— Stored data —

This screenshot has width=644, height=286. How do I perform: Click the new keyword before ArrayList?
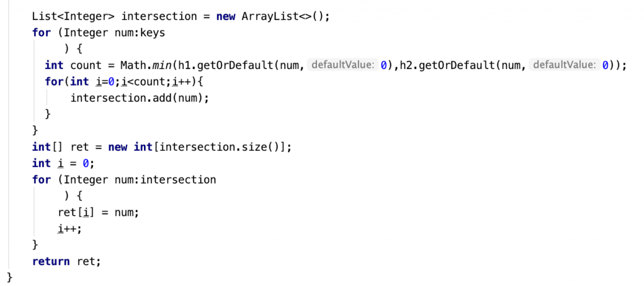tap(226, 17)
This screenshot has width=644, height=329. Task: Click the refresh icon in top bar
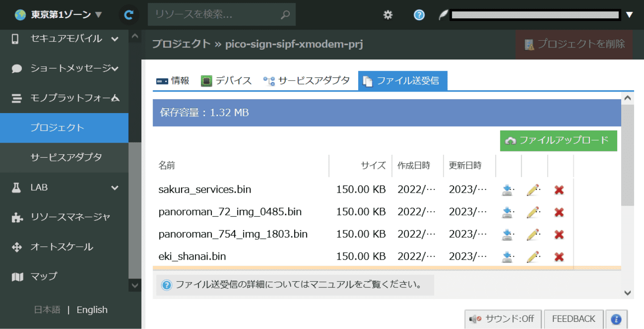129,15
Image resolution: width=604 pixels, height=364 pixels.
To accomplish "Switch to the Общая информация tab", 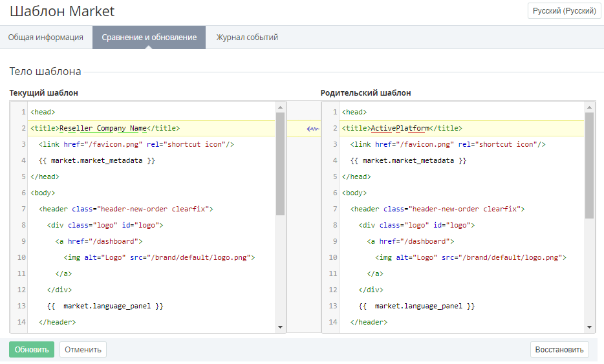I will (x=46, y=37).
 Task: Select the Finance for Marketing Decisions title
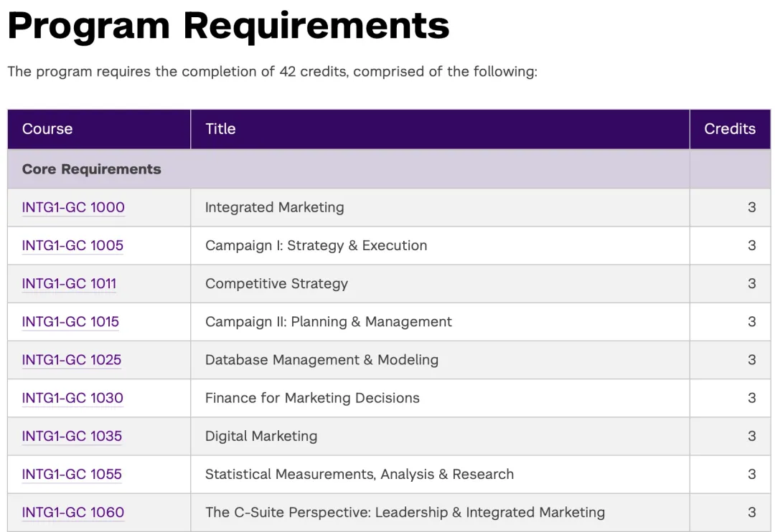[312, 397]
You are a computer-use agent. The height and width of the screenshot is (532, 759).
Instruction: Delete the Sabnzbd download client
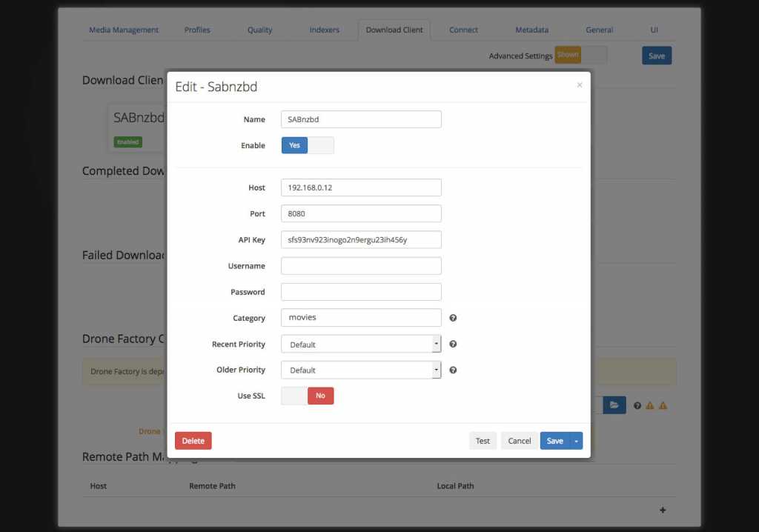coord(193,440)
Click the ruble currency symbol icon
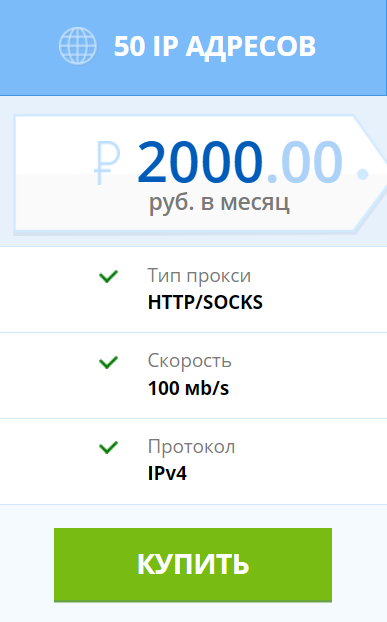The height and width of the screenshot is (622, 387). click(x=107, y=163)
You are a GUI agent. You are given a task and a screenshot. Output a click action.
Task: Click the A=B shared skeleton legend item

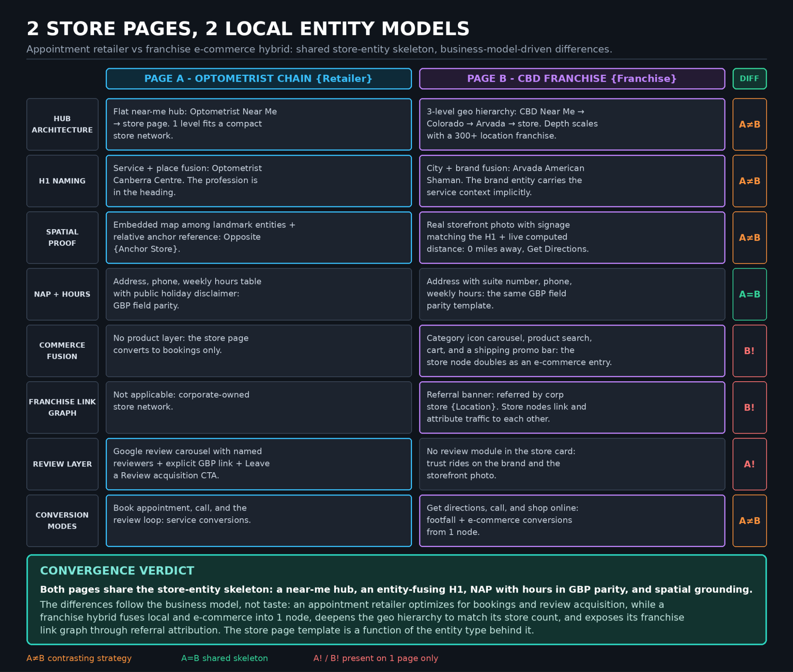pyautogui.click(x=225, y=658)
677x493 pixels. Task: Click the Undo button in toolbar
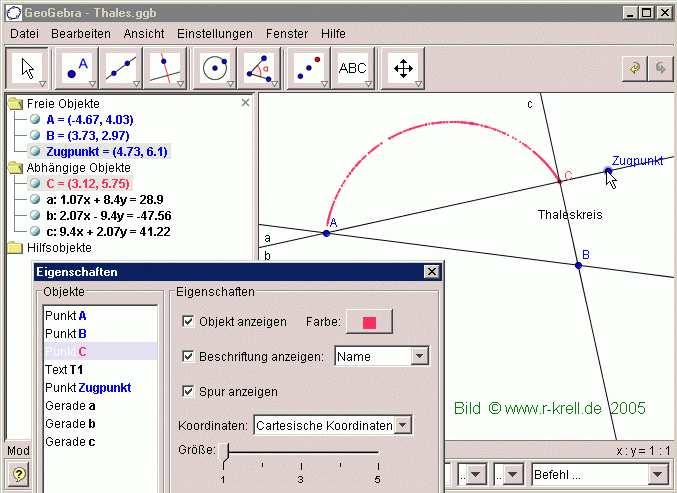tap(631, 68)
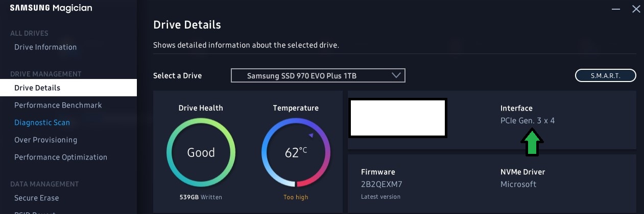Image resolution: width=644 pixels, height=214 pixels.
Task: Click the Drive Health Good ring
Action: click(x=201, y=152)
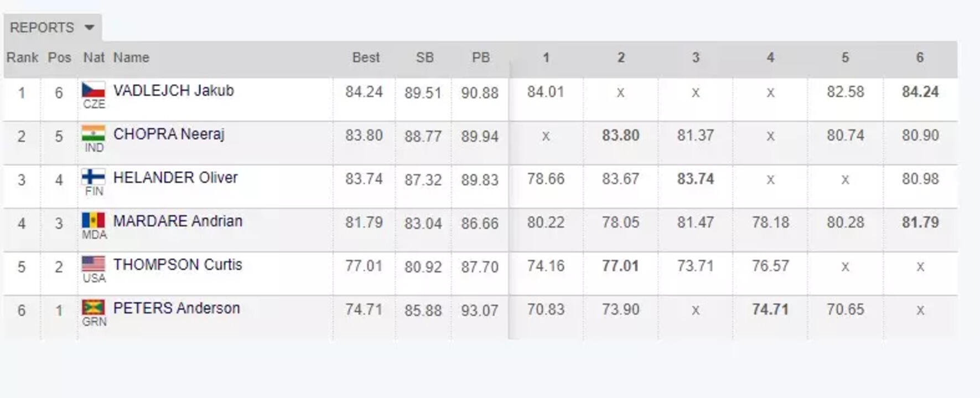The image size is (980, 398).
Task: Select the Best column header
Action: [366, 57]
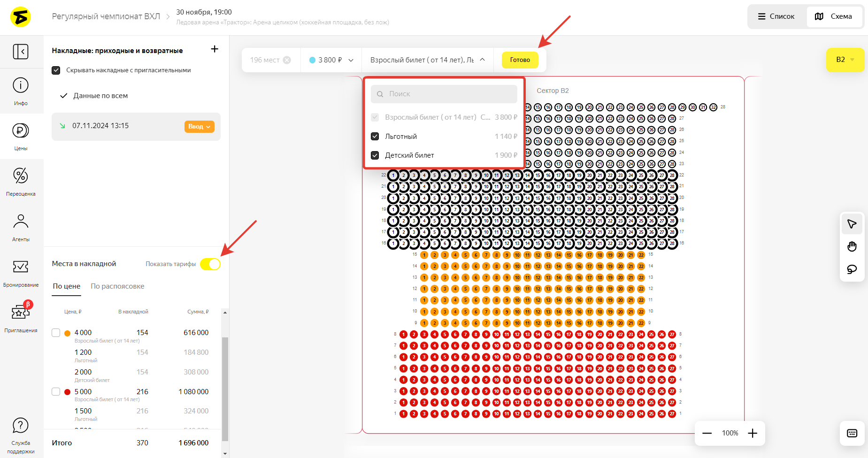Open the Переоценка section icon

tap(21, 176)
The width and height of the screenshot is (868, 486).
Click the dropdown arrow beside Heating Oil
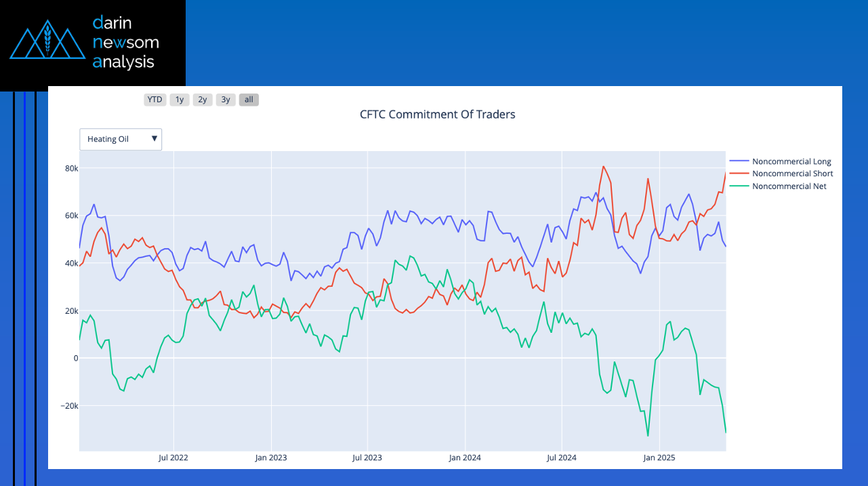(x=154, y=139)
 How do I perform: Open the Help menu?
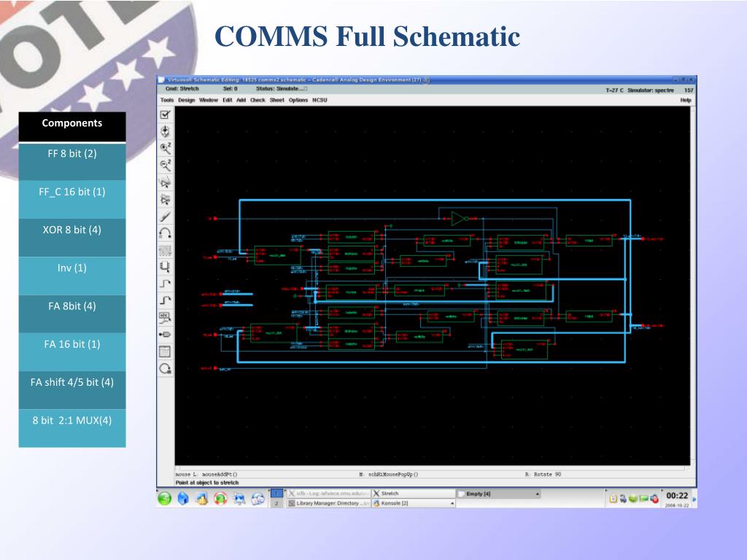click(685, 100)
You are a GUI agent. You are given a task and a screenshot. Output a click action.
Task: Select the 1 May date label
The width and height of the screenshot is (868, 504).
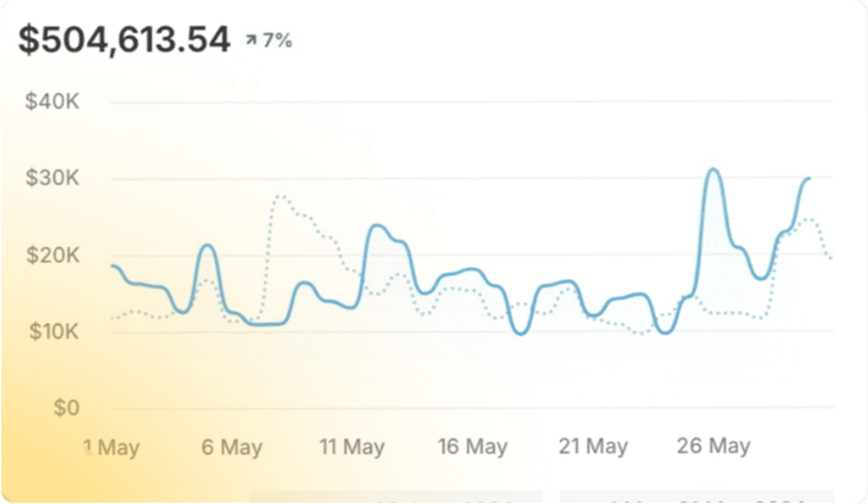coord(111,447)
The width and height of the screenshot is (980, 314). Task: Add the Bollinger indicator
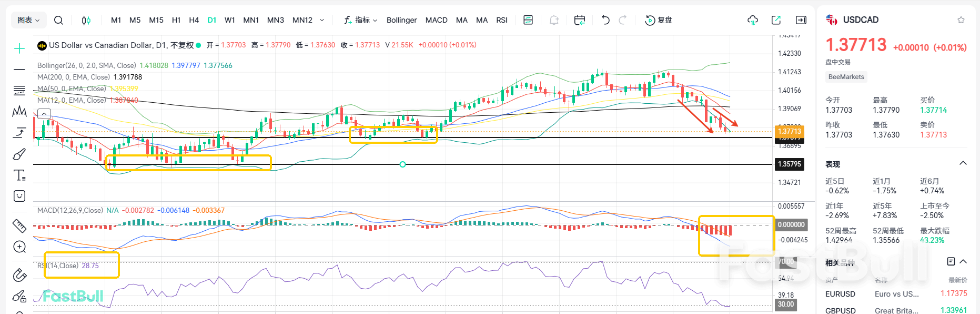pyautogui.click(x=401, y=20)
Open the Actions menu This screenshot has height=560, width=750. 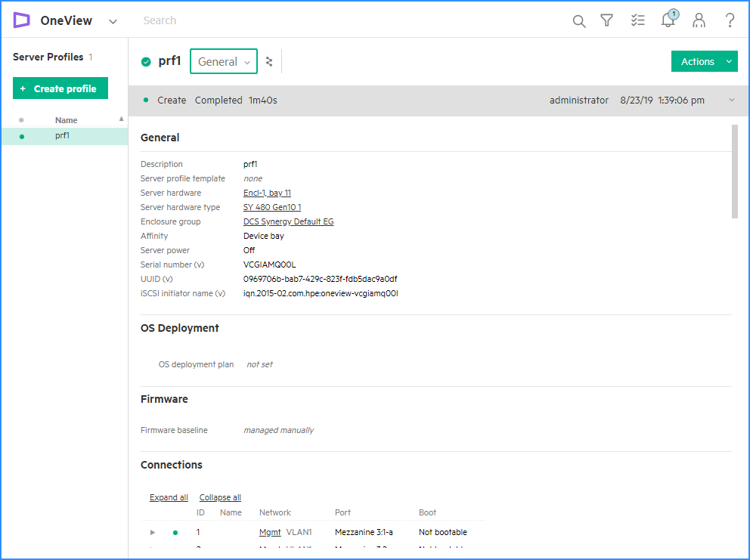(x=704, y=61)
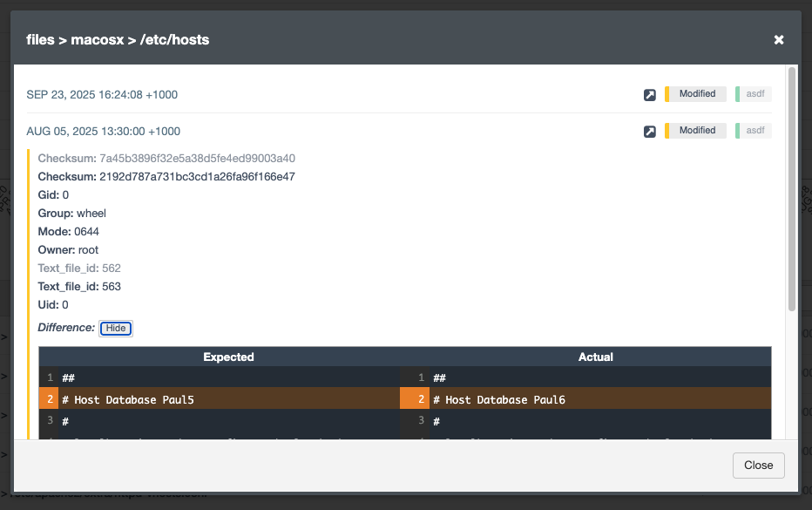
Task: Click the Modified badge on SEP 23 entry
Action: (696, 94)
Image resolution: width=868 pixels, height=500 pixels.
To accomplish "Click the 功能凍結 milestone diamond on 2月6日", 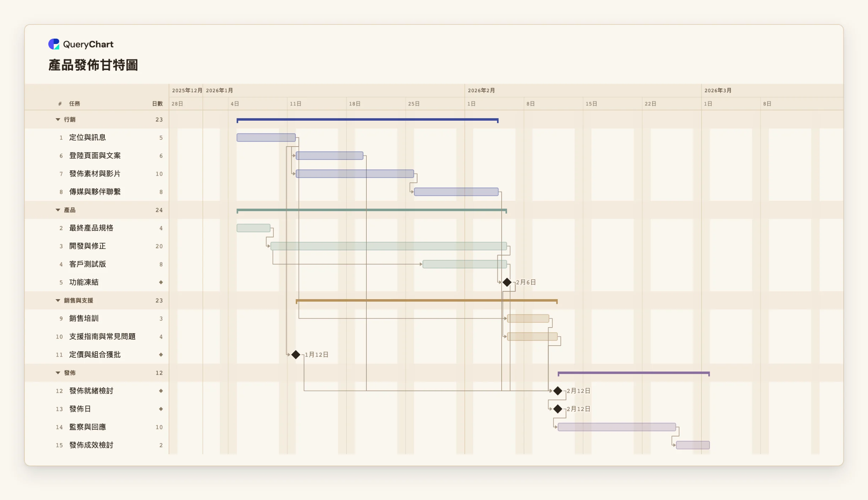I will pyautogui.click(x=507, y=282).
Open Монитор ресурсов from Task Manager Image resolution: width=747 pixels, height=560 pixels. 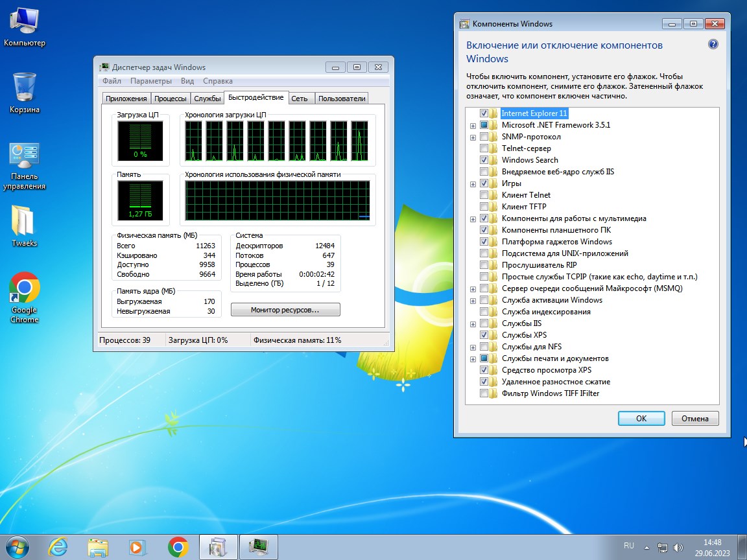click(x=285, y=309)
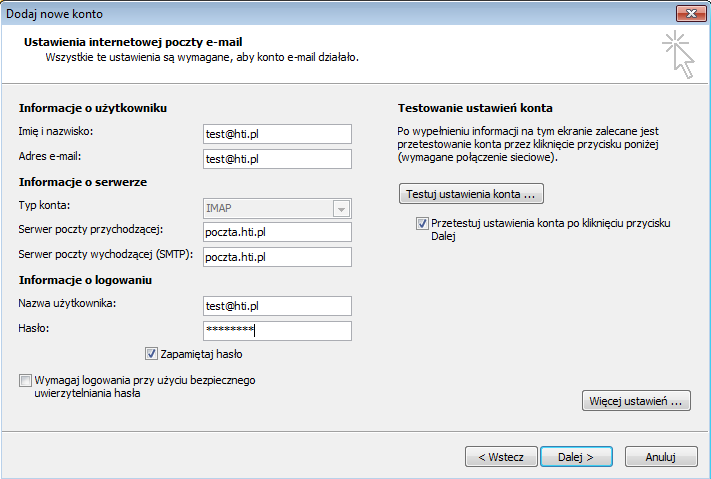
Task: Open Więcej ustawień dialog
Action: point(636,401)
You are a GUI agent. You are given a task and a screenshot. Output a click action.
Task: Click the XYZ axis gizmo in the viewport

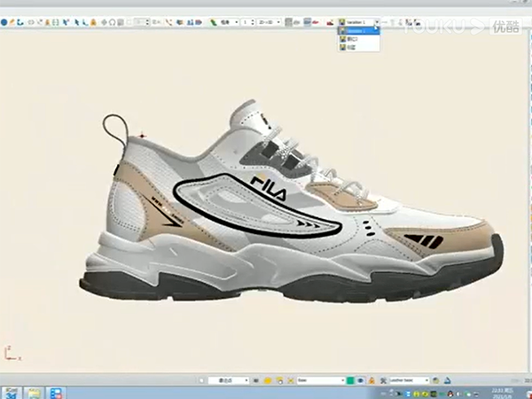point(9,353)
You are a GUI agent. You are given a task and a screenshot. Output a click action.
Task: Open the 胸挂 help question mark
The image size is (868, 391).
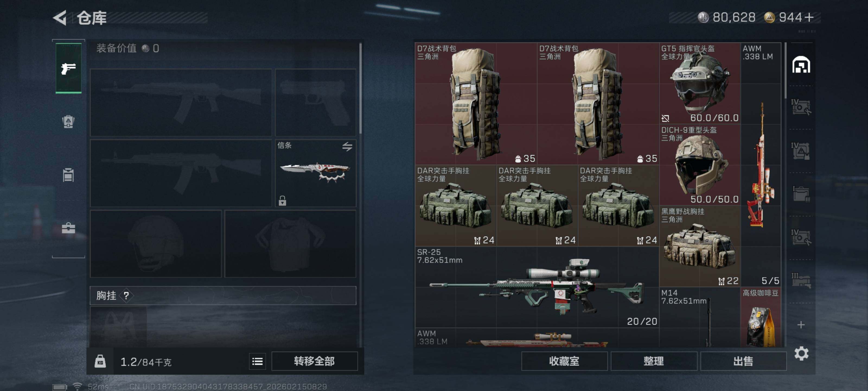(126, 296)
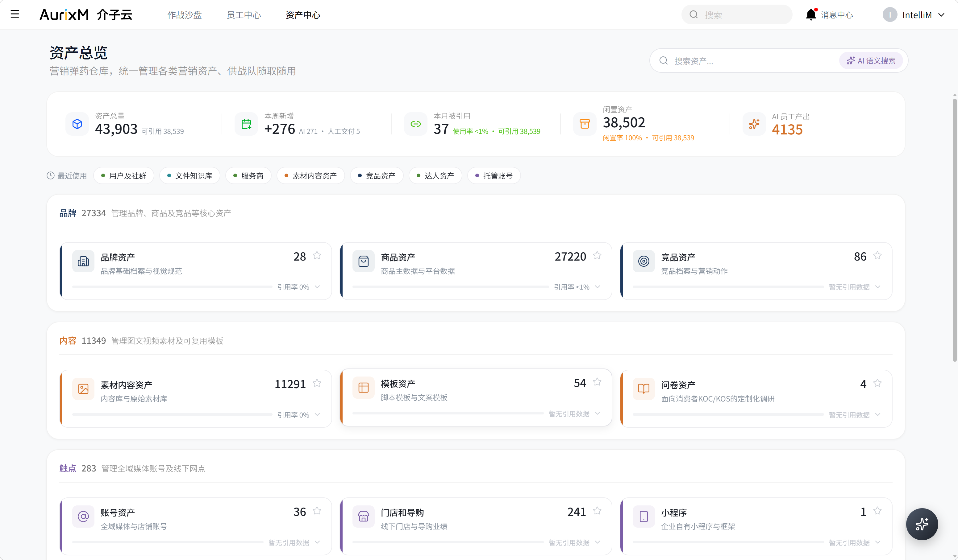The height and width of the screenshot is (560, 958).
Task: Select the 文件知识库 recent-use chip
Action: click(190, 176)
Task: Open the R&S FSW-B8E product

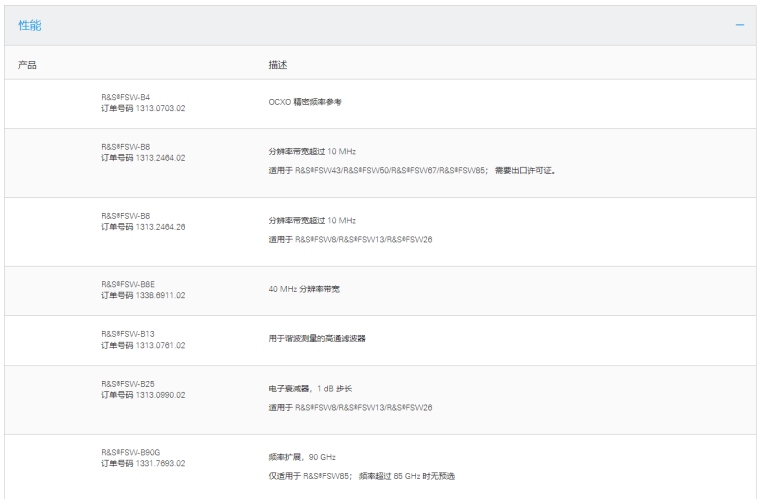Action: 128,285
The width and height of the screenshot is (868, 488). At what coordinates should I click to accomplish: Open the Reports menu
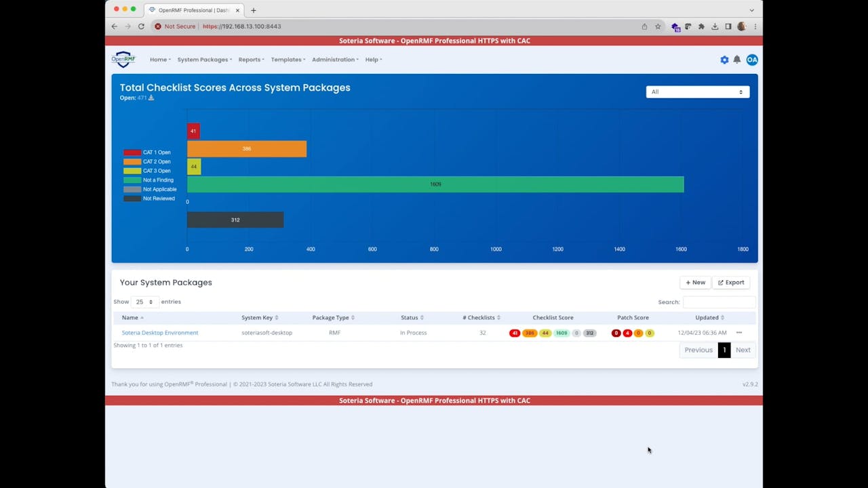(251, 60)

— EXERCISE DIRECTIONS —
All that should be printed is the run of lines above from the one with "You are a computer-use" through the one with "The width and height of the screenshot is (868, 486).", both included, exactly as given, with pictures left out.

— YOUR RESPONSE —
You are a computer-use agent. The height and width of the screenshot is (532, 759).
Instruction: Delete the Sabnzbd download client
coord(193,440)
Click the ruble currency symbol icon
The height and width of the screenshot is (622, 387). click(x=107, y=163)
You are a GUI agent. You are given a task and a screenshot. Output a click action.
Task: Click the A=B shared skeleton legend item

pyautogui.click(x=225, y=658)
677x493 pixels. Task: Click the Undo button in toolbar
tap(631, 68)
Image resolution: width=644 pixels, height=214 pixels.
Task: Click the Drive Health Good ring
Action: click(x=201, y=152)
The image size is (980, 398).
Task: Select the Best column header
Action: [366, 57]
Open the Переоценка section icon

tap(21, 176)
The width and height of the screenshot is (868, 486).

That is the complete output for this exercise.